Caso aconteçam mudanças no texto que será votado no Senado, o projeto voltará para a Câmara e pode demorar a sair do papel, como alertou o senador Carlos Portinho (PL-RJ), relator na Casa. “Se comprar essa briga, ela será longa. Vai derrubar o projeto da Câmara, e teremos uma briga enorme. Podemos perder uma janela de oportunidade”, avaliou Carlos Portinho.

Durante a audiência pública, ele afirmou que a expectativa é manter o cronograma previsto para a votação no dia 24 de fevereiro, mas não descartou que o texto pode sofrer mudanças. “Estamos trabalhando avançado no relatório para seguirmos o previsto, mas posso dizer que é um livro aberto”, afirmou o parlamentar.

“O texto ficou bem aquém do esperado”

Para o especialista em direito empresarial e societário Marcelo Godke, o Congresso já recebeu diversas sugestões sobre as startups, mas muitas delas não foram avaliadas e discutidas para entrar no texto final.

“O projeto complementar tem pontos positivos, e é importante que o Parlamento busque fazer algo. Temos um país com graves problemas de insegurança jurídica, que afeta o setor. Mas o texto ficou bem aquém do esperado, com mais problemas do que soluções. Ele foi preparado por pessoas que não estão envolvidas no ambiente da inovação”, critica Godke.

Ele aponta como defeito a restrição das novas regras às empresas voltadas para inovação tecnológica, excluindo milhares de empresas nascentes que tratam de outros setores e que também poderiam ser consideradas startups, se o texto fosse mais amplo.

Godke critica também a inclusão de benefícios tributários como forma de incentivo. “É um setor que não deveria ser fomentado por meio desses benefícios. Nosso sistema já é uma colcha de retalhos. Se a startup não pode pagar os impostos, será que ela deveria existir?”, questiona o especialista.
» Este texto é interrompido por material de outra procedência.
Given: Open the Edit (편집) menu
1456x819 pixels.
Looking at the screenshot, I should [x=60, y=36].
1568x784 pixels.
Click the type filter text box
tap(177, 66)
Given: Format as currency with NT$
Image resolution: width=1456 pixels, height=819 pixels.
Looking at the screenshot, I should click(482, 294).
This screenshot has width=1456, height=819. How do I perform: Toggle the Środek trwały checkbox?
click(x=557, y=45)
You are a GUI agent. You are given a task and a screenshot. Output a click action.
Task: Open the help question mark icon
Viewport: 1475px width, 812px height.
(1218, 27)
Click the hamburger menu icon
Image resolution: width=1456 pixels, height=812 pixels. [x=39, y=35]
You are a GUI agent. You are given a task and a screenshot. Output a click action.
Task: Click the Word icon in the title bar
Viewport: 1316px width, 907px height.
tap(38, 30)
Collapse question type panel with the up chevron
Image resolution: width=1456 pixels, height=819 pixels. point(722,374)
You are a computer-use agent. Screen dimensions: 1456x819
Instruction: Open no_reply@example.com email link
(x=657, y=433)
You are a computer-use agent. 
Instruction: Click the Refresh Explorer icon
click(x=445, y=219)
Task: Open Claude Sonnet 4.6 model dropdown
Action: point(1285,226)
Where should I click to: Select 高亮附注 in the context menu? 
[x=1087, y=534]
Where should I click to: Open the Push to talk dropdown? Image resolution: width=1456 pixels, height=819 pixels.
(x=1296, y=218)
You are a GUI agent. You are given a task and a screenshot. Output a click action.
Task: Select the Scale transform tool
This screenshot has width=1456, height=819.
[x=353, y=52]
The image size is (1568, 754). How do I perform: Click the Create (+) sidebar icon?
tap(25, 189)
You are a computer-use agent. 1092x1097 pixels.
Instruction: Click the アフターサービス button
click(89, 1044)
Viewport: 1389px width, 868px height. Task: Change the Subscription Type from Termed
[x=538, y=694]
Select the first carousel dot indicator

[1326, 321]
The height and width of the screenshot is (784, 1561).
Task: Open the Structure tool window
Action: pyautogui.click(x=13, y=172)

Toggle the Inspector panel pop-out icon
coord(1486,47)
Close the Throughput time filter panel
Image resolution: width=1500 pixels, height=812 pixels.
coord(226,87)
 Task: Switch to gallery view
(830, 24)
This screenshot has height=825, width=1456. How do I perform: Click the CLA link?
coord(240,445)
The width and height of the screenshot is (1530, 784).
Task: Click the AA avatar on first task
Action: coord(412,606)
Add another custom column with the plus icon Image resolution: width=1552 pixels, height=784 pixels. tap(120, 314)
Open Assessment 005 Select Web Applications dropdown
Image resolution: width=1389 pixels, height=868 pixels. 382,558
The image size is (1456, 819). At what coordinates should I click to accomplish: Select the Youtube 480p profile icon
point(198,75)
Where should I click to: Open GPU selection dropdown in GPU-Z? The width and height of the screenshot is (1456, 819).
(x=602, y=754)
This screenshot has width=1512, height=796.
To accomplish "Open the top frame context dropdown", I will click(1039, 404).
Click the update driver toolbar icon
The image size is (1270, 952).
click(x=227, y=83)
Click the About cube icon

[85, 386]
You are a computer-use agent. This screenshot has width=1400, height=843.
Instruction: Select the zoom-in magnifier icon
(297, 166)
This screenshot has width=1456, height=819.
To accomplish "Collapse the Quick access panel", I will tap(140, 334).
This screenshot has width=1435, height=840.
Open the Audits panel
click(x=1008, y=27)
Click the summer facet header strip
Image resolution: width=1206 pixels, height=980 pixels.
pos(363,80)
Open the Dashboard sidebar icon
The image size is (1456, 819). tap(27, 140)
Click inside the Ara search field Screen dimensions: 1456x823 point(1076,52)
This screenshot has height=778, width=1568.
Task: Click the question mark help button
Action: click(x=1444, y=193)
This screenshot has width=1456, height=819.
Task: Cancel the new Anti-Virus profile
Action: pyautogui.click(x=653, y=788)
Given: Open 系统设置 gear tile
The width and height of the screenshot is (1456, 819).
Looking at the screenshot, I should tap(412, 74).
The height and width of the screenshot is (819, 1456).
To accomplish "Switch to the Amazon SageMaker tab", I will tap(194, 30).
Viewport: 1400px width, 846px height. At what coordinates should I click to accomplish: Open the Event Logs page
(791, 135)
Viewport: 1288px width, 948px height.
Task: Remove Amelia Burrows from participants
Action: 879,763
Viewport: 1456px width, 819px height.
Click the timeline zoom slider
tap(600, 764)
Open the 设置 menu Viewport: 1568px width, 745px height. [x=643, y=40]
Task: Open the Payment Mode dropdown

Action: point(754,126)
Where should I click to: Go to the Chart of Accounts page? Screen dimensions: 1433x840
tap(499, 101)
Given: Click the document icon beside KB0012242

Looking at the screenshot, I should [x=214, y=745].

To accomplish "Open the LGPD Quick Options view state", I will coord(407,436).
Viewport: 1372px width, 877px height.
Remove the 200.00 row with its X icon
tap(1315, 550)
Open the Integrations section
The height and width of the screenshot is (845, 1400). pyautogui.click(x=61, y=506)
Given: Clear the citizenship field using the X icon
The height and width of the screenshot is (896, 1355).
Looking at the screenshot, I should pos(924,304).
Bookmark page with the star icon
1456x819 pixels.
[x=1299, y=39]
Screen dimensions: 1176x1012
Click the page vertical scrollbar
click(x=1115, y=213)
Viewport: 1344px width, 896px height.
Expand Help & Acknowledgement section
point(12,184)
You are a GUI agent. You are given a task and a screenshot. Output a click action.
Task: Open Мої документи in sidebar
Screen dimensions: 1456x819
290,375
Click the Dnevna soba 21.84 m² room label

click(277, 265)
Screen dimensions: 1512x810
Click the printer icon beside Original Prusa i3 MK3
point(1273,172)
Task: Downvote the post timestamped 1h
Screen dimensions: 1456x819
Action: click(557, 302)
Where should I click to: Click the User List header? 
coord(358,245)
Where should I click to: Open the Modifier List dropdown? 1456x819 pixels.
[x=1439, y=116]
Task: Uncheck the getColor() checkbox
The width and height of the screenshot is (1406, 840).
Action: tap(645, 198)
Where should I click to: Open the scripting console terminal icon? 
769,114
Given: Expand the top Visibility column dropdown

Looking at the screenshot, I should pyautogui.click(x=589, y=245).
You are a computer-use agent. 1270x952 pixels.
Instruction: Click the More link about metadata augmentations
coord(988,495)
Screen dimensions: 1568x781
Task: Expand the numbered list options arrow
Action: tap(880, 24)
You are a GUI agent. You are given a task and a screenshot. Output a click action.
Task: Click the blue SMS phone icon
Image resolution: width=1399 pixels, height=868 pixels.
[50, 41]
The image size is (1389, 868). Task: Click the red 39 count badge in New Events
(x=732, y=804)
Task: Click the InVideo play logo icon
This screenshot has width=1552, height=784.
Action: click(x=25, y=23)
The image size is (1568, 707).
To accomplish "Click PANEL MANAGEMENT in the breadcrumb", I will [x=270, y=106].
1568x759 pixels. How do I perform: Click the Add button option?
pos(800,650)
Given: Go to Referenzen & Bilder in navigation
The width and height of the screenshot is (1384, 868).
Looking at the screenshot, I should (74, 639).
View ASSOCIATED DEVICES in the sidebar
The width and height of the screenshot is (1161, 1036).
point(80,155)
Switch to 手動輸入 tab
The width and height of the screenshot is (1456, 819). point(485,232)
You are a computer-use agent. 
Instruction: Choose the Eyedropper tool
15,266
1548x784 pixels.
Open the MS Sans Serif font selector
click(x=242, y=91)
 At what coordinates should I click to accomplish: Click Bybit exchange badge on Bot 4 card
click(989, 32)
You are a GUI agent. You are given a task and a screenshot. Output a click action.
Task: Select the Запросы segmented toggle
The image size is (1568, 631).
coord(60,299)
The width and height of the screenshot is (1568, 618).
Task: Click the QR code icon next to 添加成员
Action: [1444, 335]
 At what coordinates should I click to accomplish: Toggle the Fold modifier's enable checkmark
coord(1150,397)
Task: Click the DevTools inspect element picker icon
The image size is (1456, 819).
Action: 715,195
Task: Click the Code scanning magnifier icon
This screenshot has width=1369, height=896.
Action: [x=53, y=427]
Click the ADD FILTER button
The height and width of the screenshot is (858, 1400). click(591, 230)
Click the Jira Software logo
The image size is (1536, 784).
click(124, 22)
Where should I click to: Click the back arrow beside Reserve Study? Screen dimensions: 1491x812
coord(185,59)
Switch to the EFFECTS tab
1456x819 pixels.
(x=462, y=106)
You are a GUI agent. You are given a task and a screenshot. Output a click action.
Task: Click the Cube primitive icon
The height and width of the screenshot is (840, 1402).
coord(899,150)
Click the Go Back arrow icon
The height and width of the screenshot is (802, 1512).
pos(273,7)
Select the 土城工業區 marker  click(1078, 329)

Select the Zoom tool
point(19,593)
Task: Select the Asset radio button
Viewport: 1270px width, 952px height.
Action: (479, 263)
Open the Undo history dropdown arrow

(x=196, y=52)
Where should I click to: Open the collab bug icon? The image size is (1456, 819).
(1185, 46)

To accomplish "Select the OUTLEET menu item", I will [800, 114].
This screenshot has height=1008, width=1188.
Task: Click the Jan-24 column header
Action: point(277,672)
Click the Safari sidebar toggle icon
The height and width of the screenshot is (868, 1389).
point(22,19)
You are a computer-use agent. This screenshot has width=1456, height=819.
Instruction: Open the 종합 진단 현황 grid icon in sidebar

O marco prevê que, quando as empresas aplicarem em fundos de investimentos, elas poderão descontar o valor da base de cálculo do Imposto de Renda da Pessoa Jurídica (IRPJ) e da Contribuição Social sobre o Lucro Líquido (CSLL). Esse incentivo fiscal está previsto em regime especial de tributação para a exportação de serviços de tecnologia da informação.